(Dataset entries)
-----

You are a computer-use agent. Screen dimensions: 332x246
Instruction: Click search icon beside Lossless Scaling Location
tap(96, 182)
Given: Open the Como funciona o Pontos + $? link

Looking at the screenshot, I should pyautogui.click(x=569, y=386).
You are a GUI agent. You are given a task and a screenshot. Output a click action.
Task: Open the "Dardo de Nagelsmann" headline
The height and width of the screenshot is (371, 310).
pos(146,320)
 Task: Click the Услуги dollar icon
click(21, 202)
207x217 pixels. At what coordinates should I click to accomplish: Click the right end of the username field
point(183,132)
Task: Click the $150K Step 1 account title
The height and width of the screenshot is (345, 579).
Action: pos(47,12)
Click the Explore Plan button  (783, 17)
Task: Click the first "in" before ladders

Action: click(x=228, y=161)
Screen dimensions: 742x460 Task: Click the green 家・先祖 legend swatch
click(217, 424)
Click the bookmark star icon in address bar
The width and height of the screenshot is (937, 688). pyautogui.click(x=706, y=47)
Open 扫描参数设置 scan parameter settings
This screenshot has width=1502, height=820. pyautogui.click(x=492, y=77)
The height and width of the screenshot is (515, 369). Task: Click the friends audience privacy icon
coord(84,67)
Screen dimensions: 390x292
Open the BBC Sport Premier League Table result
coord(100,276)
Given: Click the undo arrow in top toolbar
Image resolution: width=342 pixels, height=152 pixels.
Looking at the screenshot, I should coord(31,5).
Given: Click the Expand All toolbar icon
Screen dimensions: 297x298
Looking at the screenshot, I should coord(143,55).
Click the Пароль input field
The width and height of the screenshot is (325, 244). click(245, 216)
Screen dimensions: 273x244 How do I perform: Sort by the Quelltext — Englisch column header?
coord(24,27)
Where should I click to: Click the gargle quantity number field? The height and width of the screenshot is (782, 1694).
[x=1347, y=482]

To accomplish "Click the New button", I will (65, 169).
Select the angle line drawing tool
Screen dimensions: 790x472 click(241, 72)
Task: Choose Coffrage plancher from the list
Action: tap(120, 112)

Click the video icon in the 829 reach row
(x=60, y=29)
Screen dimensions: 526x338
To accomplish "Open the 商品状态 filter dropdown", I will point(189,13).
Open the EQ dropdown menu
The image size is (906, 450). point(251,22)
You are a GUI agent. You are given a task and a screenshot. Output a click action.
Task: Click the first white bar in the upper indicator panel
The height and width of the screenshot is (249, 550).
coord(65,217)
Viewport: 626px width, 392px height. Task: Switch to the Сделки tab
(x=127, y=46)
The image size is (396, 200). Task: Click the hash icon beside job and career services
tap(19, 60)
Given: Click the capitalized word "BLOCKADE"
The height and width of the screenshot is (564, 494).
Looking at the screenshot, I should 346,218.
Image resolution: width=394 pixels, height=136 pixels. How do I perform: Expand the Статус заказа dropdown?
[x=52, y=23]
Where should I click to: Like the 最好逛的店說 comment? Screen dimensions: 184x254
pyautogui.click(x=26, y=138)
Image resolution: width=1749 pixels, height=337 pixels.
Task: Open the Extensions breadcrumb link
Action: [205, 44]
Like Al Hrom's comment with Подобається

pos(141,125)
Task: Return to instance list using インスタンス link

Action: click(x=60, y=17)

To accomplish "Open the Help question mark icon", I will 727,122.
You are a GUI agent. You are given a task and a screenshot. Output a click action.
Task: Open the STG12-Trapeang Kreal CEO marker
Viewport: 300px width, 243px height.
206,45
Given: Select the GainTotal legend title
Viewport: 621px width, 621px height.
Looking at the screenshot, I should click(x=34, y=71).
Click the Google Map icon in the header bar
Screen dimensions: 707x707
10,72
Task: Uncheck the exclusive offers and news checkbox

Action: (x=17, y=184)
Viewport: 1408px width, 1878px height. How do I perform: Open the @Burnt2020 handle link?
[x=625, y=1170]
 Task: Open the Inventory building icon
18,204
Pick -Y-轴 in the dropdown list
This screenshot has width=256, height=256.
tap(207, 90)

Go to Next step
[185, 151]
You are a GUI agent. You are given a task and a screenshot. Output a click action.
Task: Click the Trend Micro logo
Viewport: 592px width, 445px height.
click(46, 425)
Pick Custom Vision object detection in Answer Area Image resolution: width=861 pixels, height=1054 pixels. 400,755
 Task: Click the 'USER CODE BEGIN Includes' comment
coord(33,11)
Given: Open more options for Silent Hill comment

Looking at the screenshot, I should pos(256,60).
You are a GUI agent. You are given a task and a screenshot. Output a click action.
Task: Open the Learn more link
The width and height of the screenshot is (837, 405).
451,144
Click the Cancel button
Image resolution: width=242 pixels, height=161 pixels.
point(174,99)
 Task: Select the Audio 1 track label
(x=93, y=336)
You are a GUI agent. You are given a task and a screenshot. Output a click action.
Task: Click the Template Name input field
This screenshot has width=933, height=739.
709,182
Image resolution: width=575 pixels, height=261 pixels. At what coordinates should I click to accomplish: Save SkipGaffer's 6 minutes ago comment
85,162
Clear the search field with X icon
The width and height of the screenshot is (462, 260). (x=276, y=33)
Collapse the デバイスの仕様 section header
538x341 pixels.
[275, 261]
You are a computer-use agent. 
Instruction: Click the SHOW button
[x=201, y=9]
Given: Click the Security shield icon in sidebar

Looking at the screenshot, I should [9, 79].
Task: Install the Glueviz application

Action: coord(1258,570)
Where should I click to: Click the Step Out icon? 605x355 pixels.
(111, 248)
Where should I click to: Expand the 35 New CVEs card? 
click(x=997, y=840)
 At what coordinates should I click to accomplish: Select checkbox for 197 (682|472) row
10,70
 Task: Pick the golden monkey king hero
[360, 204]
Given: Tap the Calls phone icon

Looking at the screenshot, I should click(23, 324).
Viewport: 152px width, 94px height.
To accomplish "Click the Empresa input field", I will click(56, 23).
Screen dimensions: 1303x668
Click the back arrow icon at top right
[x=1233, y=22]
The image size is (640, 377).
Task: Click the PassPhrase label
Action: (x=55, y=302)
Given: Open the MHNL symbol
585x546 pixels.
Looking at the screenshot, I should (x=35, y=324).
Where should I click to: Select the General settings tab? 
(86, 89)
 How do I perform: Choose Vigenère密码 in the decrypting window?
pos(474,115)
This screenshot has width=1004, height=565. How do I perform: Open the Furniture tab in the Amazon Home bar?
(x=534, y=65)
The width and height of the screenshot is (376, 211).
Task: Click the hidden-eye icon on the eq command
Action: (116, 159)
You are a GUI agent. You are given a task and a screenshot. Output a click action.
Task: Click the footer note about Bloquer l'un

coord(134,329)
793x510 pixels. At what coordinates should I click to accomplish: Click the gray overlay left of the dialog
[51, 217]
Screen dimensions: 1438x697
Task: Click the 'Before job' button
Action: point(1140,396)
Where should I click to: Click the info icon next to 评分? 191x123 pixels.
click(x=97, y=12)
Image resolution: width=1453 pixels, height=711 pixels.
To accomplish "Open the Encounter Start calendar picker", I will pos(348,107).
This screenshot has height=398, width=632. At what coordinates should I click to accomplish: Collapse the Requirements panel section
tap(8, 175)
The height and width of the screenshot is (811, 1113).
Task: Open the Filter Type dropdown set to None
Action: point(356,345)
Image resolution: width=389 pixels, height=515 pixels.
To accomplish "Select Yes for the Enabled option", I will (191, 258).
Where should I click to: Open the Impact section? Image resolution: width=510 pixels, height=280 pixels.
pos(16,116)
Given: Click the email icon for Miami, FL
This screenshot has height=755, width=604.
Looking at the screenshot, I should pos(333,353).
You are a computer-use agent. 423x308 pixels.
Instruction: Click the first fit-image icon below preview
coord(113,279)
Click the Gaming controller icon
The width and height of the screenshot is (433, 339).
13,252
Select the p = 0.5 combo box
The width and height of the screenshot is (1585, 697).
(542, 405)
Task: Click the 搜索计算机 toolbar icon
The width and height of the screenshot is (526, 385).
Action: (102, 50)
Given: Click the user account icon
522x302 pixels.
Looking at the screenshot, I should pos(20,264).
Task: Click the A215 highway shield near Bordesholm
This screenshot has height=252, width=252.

-----

**Exercise requirements**.
Lines containing the word "account": copy every one of them from the records above.

**Result**.
Task: Click the $150K Step 1 account title
Given: Click the user account icon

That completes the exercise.